Le scrivo perché sono un ricercatore confermato in Sociologia e in questo momento mi sento non solo scarsamente
valorizzato, ma soprattutto sotto-utilizzato. Guadagno metà o un terzo degli stipendi di alcuni miei colleghi europei e stranieri; ma, non per questo, credo di fare abbastanza, rispetto a quanto ricevo. I soldi che l’ultimo governo ha stanziato per i cosiddetti Progetti di Ricerca d’Interesse Nazionale rappresentano meno di un quinto in termini reali degli  omologhi investimenti in ricerca che i ministeri erogavano 10 o 15 anni fa. Questo fa sì che pochissimi di noi siano impegnati in progetti nazionali. Qualcuno lavora in progetti di Ateneo, altri in progetti europei. Poco più di un decimo degli strutturati, anno per anno, produce pubblicazioni di taglio empirico. Prive di risultati innovativi, le conferenze si trasformano, sempre più, in mere occasioni rituali.

Tutto ciò continua a fare arretrare le nostre università nelle classifiche mondiali. Mancano i soldi per i progetti nazionali.

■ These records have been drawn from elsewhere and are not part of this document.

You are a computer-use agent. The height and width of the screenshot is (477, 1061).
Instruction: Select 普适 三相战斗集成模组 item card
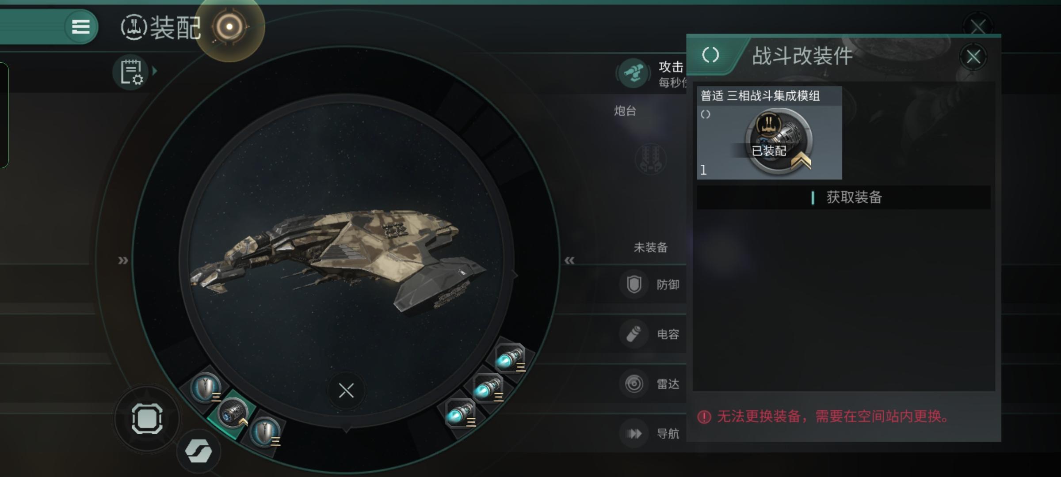pyautogui.click(x=769, y=133)
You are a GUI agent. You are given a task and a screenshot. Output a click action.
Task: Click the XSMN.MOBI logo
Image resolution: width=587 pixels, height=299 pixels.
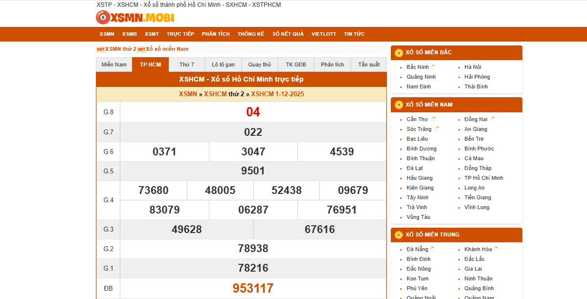135,18
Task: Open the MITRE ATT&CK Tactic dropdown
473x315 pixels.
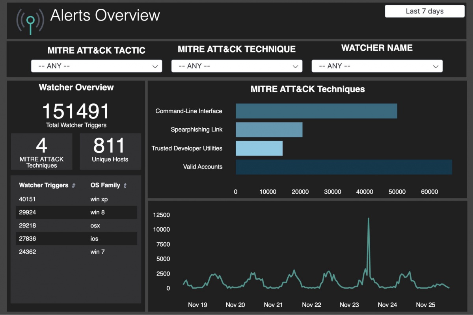Action: click(97, 66)
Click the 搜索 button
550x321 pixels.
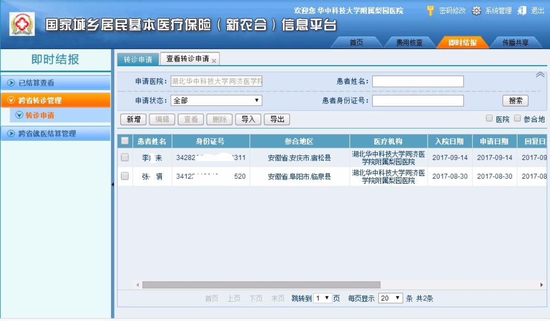coord(516,100)
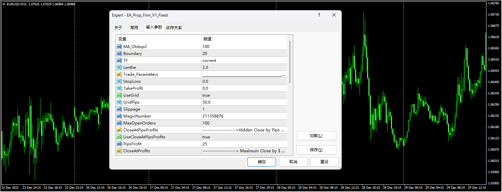The height and width of the screenshot is (192, 502).
Task: Open the TF value set to current
Action: (232, 60)
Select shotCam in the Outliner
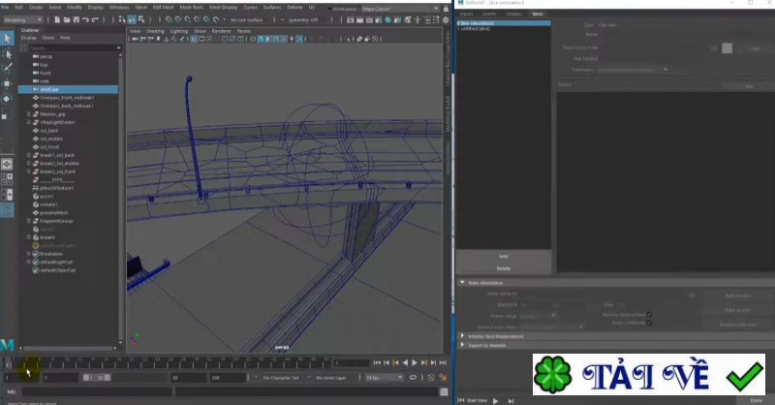The width and height of the screenshot is (775, 405). 49,88
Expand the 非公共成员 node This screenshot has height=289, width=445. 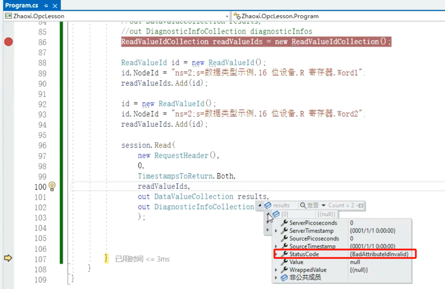[276, 278]
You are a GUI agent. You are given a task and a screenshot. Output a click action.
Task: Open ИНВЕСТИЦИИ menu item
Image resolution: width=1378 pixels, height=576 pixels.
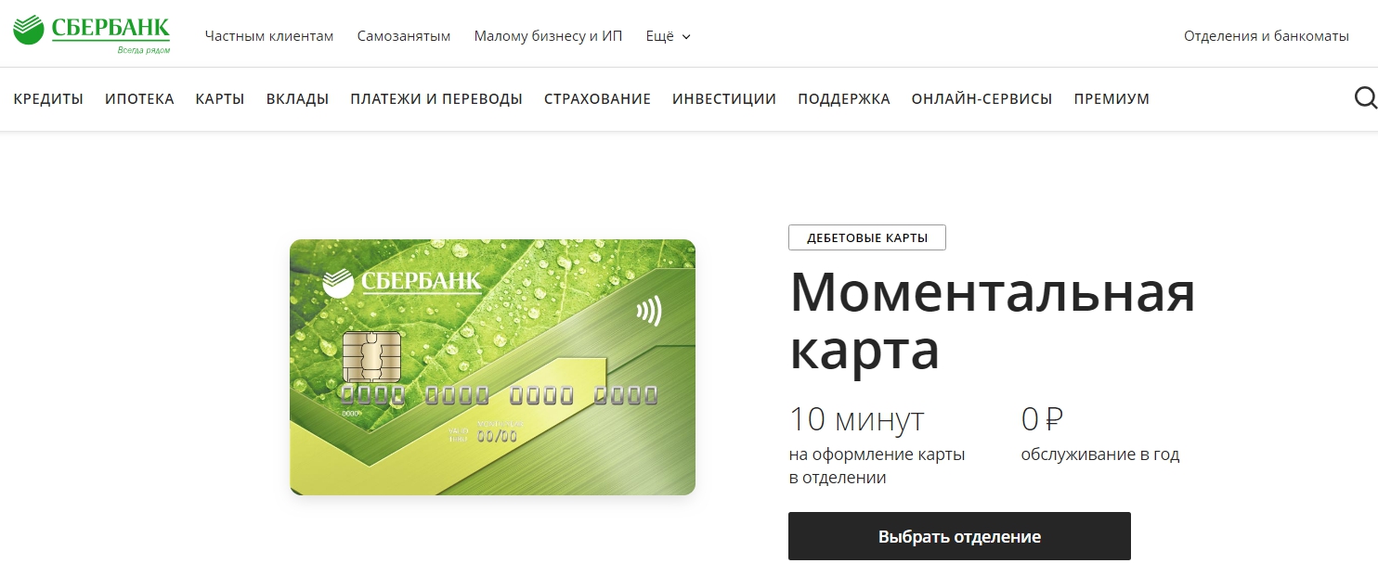(724, 99)
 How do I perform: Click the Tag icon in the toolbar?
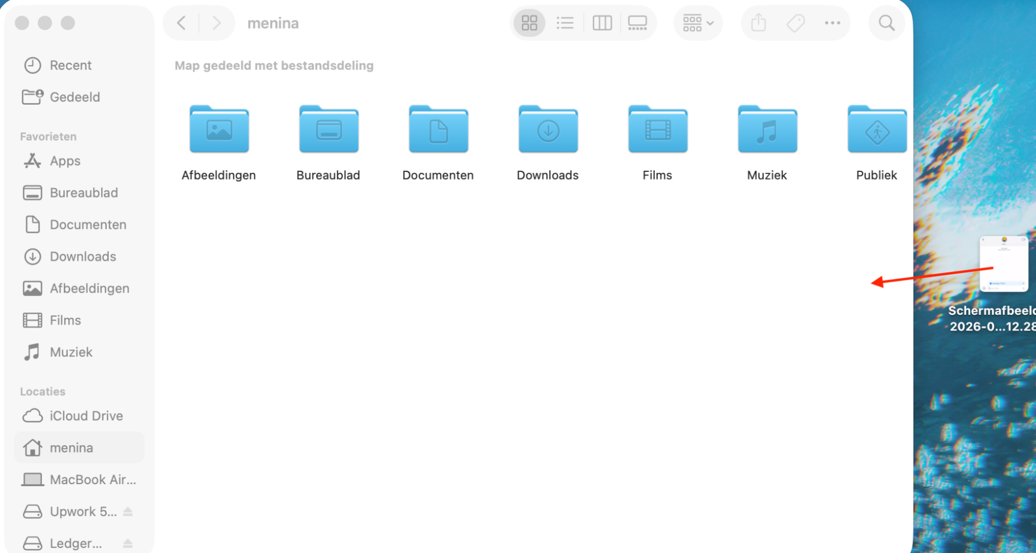click(796, 23)
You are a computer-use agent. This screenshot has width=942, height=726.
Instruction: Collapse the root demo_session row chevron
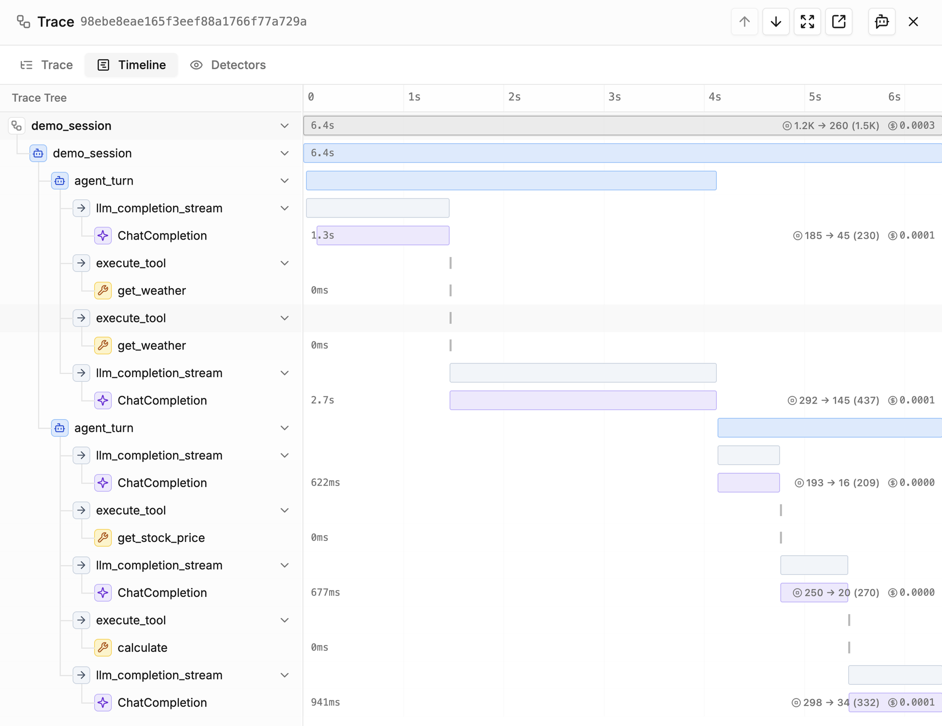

Mancano le strutture e la ‘cultura della internazionalizzazione’ necessarie per attirare sempre più finanziamenti dalla Unione Europea. Manca poi una vera e propria valorizzazione del merito. L’abilitazione nazionale, introdotta dalla Gelmini, si è trasformata in nient’altro che in una farsa, se è vero che ai commissari, in alcuni casi, sarebbe richiesto di ‘leggere’ più di 60 pubblicazioni al giorno, per valutare tutti i candidati associati o ordinari nei termini previsti. Questa stessa misura del merito, di fatto, come molte altre, non prevede alcuna valorizzazione dell’impegno didattico. Nella pratica, se ci impegniamo a migliorare le nostre lezioni, a seguire più tesisti, a condurre esami che gratificano di più gli studenti, non facciamo altro che perdere tempo, in una ottica di carriera.

Il giudizio degli studenti, infatti, non ha ancora, se non sulla carta, il peso che dovrebbe avere nella carriera di un docente. Al contrario, molte positions nelle università straniere prevedono un tutoring ampio degli studenti e l’obbligo di impartire lezioni anche nei corsi post-graduate e nei dottorati. Le stesse pubblicazioni sulla base di cui verremo valutati non misurano un vero merito, ma più spesso una capacità logorroica e un accesso semplificato al mondo dell’editoria. I libri, infatti, valgono ancora troppo rispetto alle pubblicazioni su riviste scientifiche e spesso non fanno avanzare altro che la deforestazione e l’affollamento dei magazzini e delle biblioteche. E i criteri con cui queste vengono valutate in fasce di prestigio sono, per alcuni settori, molto discutibili. Sogno una università che, al contrario, si approcci al modello open sempre più diffuso in atenei come Harvard, che mettono a disposizione di tutti, sulla rete, i propri corsi.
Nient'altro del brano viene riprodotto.